DATA FOR THE TASK:
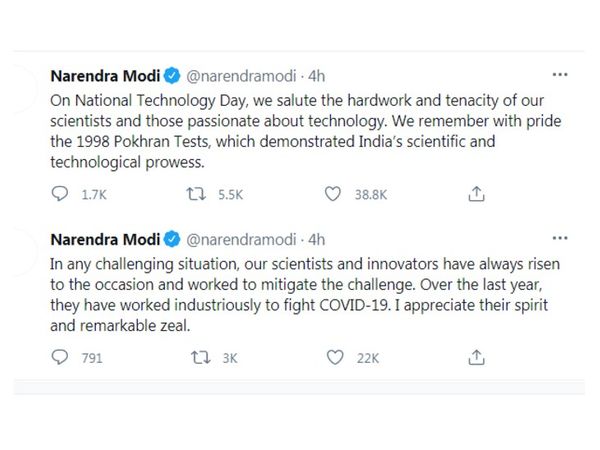Viewport: 600px width, 450px height.
Task: Open the COVID-19 tweet body text
Action: coord(305,295)
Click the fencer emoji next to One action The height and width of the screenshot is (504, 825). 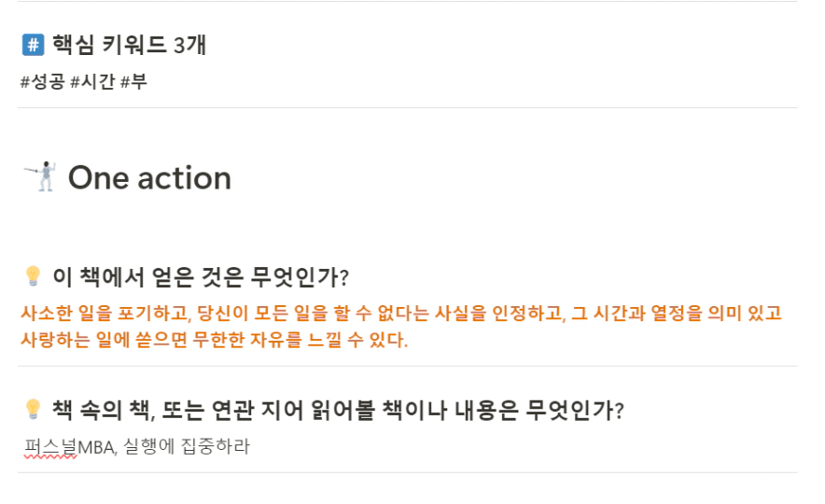(41, 176)
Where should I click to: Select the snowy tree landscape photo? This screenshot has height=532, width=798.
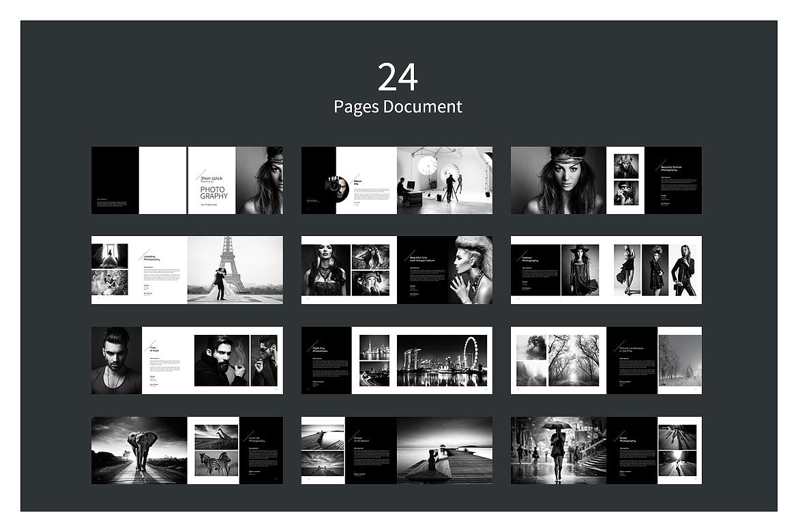point(679,360)
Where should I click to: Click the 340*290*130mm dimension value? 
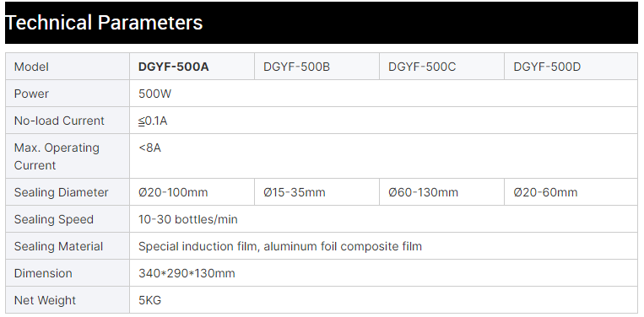tap(187, 273)
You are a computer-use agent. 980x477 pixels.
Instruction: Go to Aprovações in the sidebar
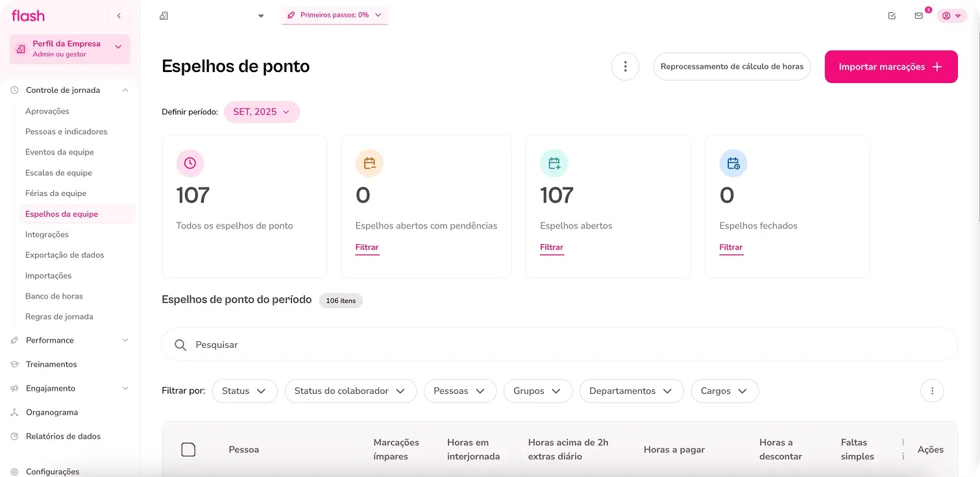pos(47,111)
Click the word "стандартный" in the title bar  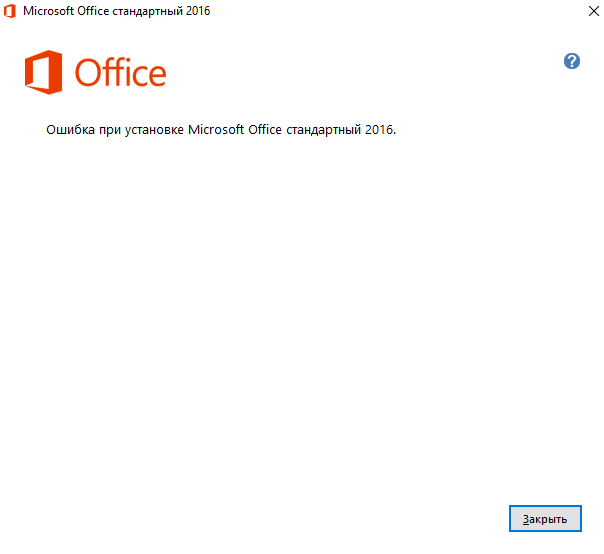pyautogui.click(x=147, y=12)
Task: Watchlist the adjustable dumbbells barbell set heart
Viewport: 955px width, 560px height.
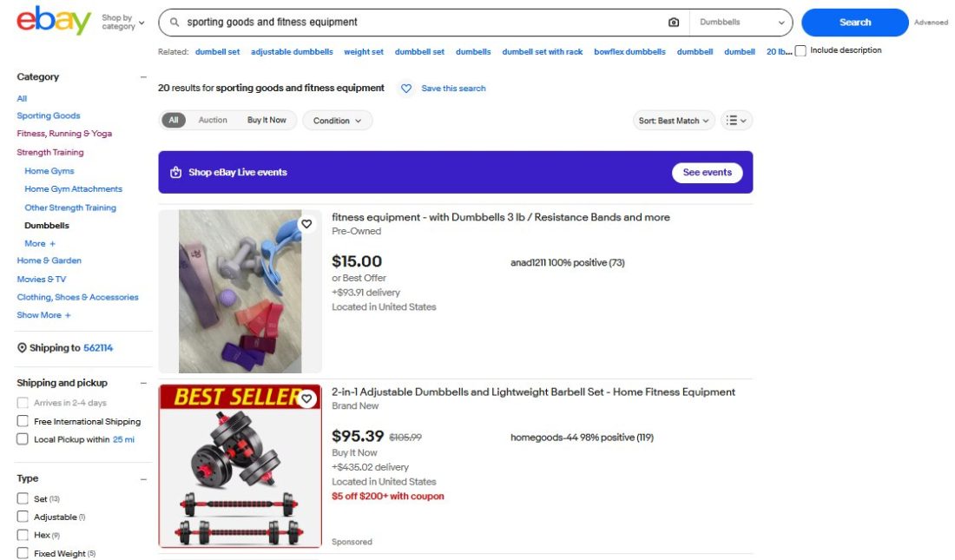Action: (x=306, y=399)
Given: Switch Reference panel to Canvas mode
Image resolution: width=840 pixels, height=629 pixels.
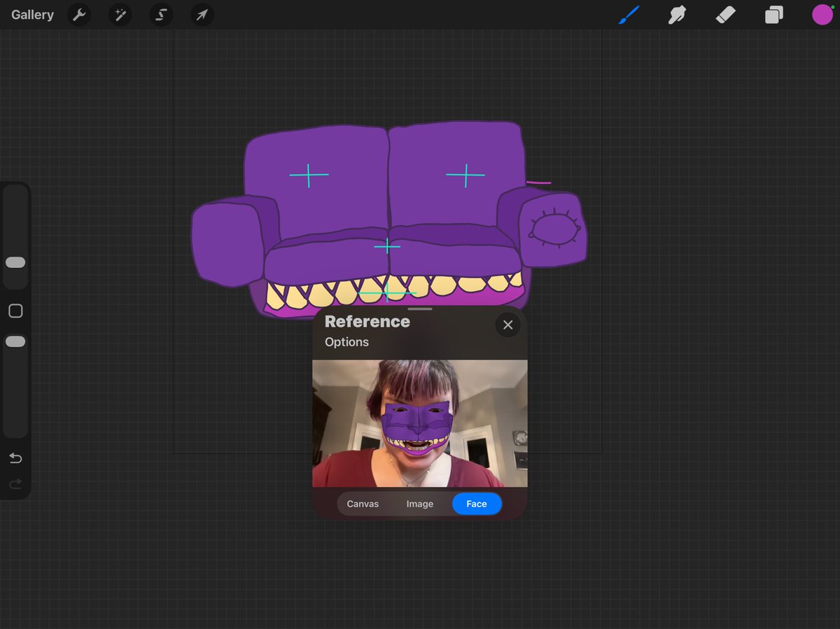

EXERCISE INSTRUCTIONS: Which lines in the records above hold the string "pixels"? Copy each of them.

ANSWER:
You are a computer-use agent. 980x477 pixels.
Image resolution: width=840 pixels, height=629 pixels.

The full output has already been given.